[Dataset items]
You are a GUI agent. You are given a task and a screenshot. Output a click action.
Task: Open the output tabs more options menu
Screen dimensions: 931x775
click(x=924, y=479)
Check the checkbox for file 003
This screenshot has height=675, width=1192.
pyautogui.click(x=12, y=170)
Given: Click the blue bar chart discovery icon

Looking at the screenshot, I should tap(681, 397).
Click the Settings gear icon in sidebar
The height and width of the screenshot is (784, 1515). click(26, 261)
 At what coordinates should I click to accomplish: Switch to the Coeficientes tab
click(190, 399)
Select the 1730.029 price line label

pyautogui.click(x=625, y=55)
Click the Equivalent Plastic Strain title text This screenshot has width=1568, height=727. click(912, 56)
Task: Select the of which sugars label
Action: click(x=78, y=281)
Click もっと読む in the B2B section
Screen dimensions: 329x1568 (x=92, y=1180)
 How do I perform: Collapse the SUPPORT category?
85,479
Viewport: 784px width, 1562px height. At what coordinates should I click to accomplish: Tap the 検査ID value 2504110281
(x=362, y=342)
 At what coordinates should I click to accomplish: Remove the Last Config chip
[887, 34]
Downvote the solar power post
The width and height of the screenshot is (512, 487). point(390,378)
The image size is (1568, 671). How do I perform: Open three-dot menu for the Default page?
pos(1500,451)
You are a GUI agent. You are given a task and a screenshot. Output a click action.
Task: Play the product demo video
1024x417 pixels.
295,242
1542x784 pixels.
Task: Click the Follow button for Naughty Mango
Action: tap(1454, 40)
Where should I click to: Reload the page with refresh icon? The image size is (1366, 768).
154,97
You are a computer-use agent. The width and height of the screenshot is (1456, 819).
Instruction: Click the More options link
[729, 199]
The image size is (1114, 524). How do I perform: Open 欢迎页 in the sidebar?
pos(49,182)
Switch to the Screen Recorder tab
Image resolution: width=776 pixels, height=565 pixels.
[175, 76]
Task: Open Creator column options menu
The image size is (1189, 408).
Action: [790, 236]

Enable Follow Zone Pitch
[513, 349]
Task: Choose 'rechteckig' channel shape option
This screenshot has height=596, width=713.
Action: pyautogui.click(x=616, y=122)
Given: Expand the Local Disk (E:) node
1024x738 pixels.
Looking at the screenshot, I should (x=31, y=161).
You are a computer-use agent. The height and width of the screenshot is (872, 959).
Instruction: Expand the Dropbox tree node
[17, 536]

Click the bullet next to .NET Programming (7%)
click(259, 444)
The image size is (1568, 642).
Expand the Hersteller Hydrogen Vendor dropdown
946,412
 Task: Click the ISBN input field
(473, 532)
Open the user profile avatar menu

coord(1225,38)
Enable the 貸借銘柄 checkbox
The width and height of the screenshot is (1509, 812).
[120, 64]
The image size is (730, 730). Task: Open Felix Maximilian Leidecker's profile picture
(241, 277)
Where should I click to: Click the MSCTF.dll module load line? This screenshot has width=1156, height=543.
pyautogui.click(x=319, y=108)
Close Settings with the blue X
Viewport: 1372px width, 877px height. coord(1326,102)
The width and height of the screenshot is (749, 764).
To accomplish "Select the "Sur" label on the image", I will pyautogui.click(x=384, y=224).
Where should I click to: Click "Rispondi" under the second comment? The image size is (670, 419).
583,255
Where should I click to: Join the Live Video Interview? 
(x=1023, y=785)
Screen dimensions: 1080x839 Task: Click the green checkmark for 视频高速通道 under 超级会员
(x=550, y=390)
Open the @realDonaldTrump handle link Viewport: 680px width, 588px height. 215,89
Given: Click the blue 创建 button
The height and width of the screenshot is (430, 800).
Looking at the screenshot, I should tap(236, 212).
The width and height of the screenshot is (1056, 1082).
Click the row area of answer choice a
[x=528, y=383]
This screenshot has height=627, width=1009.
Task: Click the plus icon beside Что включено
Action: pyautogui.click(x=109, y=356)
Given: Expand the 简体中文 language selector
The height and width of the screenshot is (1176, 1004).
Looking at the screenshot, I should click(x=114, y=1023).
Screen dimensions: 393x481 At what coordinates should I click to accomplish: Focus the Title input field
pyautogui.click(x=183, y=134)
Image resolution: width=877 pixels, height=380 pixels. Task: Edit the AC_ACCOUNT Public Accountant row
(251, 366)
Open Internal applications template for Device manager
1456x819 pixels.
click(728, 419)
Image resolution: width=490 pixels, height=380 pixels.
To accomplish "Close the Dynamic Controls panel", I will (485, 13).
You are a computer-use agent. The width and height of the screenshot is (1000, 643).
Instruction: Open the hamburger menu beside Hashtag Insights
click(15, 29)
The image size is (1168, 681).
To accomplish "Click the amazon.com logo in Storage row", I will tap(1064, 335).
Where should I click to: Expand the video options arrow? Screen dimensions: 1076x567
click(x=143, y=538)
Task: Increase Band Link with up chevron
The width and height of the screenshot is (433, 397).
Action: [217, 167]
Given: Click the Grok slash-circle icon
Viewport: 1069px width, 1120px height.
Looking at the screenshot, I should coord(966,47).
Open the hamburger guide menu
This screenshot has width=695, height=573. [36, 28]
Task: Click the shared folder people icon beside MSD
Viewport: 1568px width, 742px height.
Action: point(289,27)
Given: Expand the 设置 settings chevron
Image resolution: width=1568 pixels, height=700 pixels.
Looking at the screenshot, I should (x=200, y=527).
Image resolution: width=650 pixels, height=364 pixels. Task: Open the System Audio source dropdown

> [WHAT TO DO]
Reproduce every item above word for word, with no changes.

> [ANSWER TO THE PROBLEM]
You are a GUI agent. You are given a task and a screenshot. Output a click action.
Task: Open the output tabs more options menu
Screen dimensions: 931x775
click(x=924, y=479)
Check the checkbox for file 003
This screenshot has height=675, width=1192.
pyautogui.click(x=12, y=170)
Given: Click the blue bar chart discovery icon

Looking at the screenshot, I should tap(681, 397).
Click the Settings gear icon in sidebar
The height and width of the screenshot is (784, 1515). click(26, 261)
 At what coordinates should I click to accomplish: Switch to the Coeficientes tab
click(190, 399)
Select the 1730.029 price line label

pyautogui.click(x=625, y=55)
Click the Equivalent Plastic Strain title text This screenshot has width=1568, height=727. click(912, 56)
Task: Select the of which sugars label
Action: click(x=78, y=281)
Click もっと読む in the B2B section
Screen dimensions: 329x1568 (x=92, y=1180)
 How do I perform: Collapse the SUPPORT category?
85,479
Viewport: 784px width, 1562px height. At what coordinates should I click to accomplish: Tap the 検査ID value 2504110281
(x=362, y=342)
 At what coordinates should I click to accomplish: Remove the Last Config chip
[887, 34]
Downvote the solar power post
The width and height of the screenshot is (512, 487). point(390,378)
The image size is (1568, 671). How do I perform: Open three-dot menu for the Default page?
pos(1500,451)
You are a GUI agent. You are given a task and a screenshot. Output a click action.
Task: Play the product demo video
1024x417 pixels.
295,242
1542x784 pixels.
Task: Click the Follow button for Naughty Mango
Action: tap(1454, 40)
Where should I click to: Reload the page with refresh icon? The image size is (1366, 768).
154,97
You are a computer-use agent. The width and height of the screenshot is (1456, 819).
Instruction: Click the More options link
[729, 199]
The image size is (1114, 524). How do I perform: Open 欢迎页 in the sidebar?
pos(49,182)
Switch to the Screen Recorder tab
Image resolution: width=776 pixels, height=565 pixels.
[175, 76]
Task: Open Creator column options menu
The image size is (1189, 408).
Action: [790, 236]

Enable Follow Zone Pitch
[513, 349]
Task: Choose 'rechteckig' channel shape option
This screenshot has height=596, width=713.
Action: pyautogui.click(x=616, y=122)
Given: Expand the Local Disk (E:) node
1024x738 pixels.
Looking at the screenshot, I should (x=31, y=161).
You are a computer-use agent. The height and width of the screenshot is (872, 959).
Instruction: Expand the Dropbox tree node
[17, 536]

Click the bullet next to .NET Programming (7%)
click(259, 444)
The image size is (1568, 642).
Expand the Hersteller Hydrogen Vendor dropdown
946,412
 Task: Click the ISBN input field
(473, 532)
Open the user profile avatar menu

coord(1225,38)
Enable the 貸借銘柄 checkbox
The width and height of the screenshot is (1509, 812).
[120, 64]
The image size is (730, 730). Task: Open Felix Maximilian Leidecker's profile picture
(241, 277)
Where should I click to: Click the MSCTF.dll module load line? This screenshot has width=1156, height=543.
pyautogui.click(x=319, y=108)
Close Settings with the blue X
Viewport: 1372px width, 877px height. coord(1326,102)
The width and height of the screenshot is (749, 764).
To accomplish "Select the "Sur" label on the image", I will pyautogui.click(x=384, y=224).
Where should I click to: Click "Rispondi" under the second comment? The image size is (670, 419).
583,255
Where should I click to: Join the Live Video Interview? 
(x=1023, y=785)
Screen dimensions: 1080x839 Task: Click the green checkmark for 视频高速通道 under 超级会员
(x=550, y=390)
Open the @realDonaldTrump handle link Viewport: 680px width, 588px height. 215,89
Given: Click the blue 创建 button
The height and width of the screenshot is (430, 800).
Looking at the screenshot, I should tap(236, 212).
The width and height of the screenshot is (1056, 1082).
Click the row area of answer choice a
[x=528, y=383]
This screenshot has height=627, width=1009.
Task: Click the plus icon beside Что включено
Action: pyautogui.click(x=109, y=356)
Given: Expand the 简体中文 language selector
The height and width of the screenshot is (1176, 1004).
Looking at the screenshot, I should click(x=114, y=1023).
Screen dimensions: 393x481 At what coordinates should I click to accomplish: Focus the Title input field
pyautogui.click(x=183, y=134)
Image resolution: width=877 pixels, height=380 pixels. Task: Edit the AC_ACCOUNT Public Accountant row
(251, 366)
Open Internal applications template for Device manager
1456x819 pixels.
click(728, 419)
Image resolution: width=490 pixels, height=380 pixels.
To accomplish "Close the Dynamic Controls panel", I will (485, 13).
You are a computer-use agent. The width and height of the screenshot is (1000, 643).
Instruction: Open the hamburger menu beside Hashtag Insights
click(15, 29)
The image size is (1168, 681).
To accomplish "Click the amazon.com logo in Storage row", I will tap(1064, 335).
Where should I click to: Expand the video options arrow? Screen dimensions: 1076x567
click(x=143, y=538)
Task: Increase Band Link with up chevron
The width and height of the screenshot is (433, 397).
Action: [217, 167]
Given: Click the Grok slash-circle icon
Viewport: 1069px width, 1120px height.
Looking at the screenshot, I should coord(966,47).
Open the hamburger guide menu
This screenshot has width=695, height=573. [36, 28]
Task: Click the shared folder people icon beside MSD
Viewport: 1568px width, 742px height.
Action: point(289,27)
Given: Expand the 设置 settings chevron
Image resolution: width=1568 pixels, height=700 pixels.
Looking at the screenshot, I should (x=200, y=527).
Image resolution: width=650 pixels, height=364 pixels. Task: Open the System Audio source dropdown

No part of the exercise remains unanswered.